Esta diferença visceral de perspectiva
impermite a tentativa de postular, como problema para uma investigação
histórico-crítica, a questão das relações entre fé e razão nos mundos helênico
e cristão. No entanto, um simples recuo de um passo desvenda um denominador
comum, uma mesma crisis a perpassar os séculos de fundação dos
dois horizontes civilizatórios: o problema da relação entre pensamento
religioso e pensamento filosófico. Isto sim, constituiu perplexidade comum a um
e outro, e quiçá conglobe a própria Modernidade tão pretensamente secular e
profana e – por que não? –, a caleidoscópica Pós-Modernidade.
Nos gregos, o aludido problema foi
luminarmente expresso na parêmia mythos
x logos2,
ao passo que, para os cristãos, o mesmo se corporifica na distinção entre fé e razão. As interpretações
simplistas tendem a reduzir um dos lados ao outro, ou então identificá-los pólo
a pólo. Ainda que tais hipóteses não sejam necessariamente falsas (uma vez que
podem ter, de fato, se materializado em determinado tempo e lugar, em algum
filósofo, seita ou nação), também não são aprioristicamente veradeiras, e nem
frequentes: as quatro noções (e suas respectivas realidades) constituem um
quadrado "mágico", a desafiar a compreensão dos sábios.
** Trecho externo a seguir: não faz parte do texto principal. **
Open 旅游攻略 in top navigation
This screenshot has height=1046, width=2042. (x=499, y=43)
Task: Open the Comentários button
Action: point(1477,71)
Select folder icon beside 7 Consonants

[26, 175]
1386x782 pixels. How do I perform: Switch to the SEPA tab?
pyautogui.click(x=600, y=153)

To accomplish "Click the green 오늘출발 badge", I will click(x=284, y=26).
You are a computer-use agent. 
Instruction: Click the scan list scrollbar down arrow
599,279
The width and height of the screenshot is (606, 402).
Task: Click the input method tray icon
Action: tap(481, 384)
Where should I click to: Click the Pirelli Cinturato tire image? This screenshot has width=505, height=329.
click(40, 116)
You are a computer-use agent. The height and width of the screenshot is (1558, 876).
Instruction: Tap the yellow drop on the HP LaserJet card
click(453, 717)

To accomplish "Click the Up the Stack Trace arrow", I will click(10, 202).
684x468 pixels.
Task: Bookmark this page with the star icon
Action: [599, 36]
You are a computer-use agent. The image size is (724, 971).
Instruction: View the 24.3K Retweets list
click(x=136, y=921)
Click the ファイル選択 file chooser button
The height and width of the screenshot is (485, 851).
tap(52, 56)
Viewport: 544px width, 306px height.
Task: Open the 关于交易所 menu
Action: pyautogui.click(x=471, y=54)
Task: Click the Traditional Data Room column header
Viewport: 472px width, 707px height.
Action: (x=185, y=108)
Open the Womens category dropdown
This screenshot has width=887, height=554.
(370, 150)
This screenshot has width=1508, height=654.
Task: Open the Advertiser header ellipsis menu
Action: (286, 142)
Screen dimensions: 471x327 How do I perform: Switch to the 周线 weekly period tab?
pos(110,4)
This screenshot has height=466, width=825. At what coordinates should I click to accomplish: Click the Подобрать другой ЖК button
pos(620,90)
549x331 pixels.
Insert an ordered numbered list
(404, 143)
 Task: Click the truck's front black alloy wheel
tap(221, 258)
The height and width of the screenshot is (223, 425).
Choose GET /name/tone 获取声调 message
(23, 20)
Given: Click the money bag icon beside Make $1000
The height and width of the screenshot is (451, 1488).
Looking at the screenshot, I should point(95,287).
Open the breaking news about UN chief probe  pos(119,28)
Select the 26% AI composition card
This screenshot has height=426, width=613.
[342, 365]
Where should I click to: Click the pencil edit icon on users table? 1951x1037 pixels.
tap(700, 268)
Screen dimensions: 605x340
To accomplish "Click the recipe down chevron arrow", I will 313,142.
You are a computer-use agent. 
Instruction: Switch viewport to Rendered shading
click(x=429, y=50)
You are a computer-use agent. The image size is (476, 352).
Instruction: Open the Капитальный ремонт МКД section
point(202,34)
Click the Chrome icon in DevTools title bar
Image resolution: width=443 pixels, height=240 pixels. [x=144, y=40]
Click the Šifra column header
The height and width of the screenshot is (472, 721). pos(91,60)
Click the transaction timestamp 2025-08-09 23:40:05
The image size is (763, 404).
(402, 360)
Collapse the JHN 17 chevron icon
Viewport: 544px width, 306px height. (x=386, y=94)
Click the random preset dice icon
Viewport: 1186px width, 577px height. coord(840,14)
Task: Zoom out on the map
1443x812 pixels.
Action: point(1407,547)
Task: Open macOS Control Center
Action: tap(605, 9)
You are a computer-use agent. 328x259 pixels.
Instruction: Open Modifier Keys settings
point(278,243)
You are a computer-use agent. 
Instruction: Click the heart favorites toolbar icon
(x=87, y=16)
Por isto, o presente estudo buscará
efetuar um breve apontamento do gigantesco problema da relação entre religião e
filosofia, na Hélade e na Catolicidade, tomando por exemplo e fio condutor as
transições de Platão a Agostinho e de Aristóteles a Aquino. Para tanto, porém,
fará o contraponto a partir dos textos dos dois pensadores cristãos, tentando
identificar remanescências e mudanças nas opiniões destes em relação aos seus
predecessores e inspiradores no tocante às quatro noções indicadas. Servirão
como parâmetro os opúsculos Sobre
a Natureza do Bem, de
Agostinho, e Sobre a
Eternidade do Mundo, de Aquino.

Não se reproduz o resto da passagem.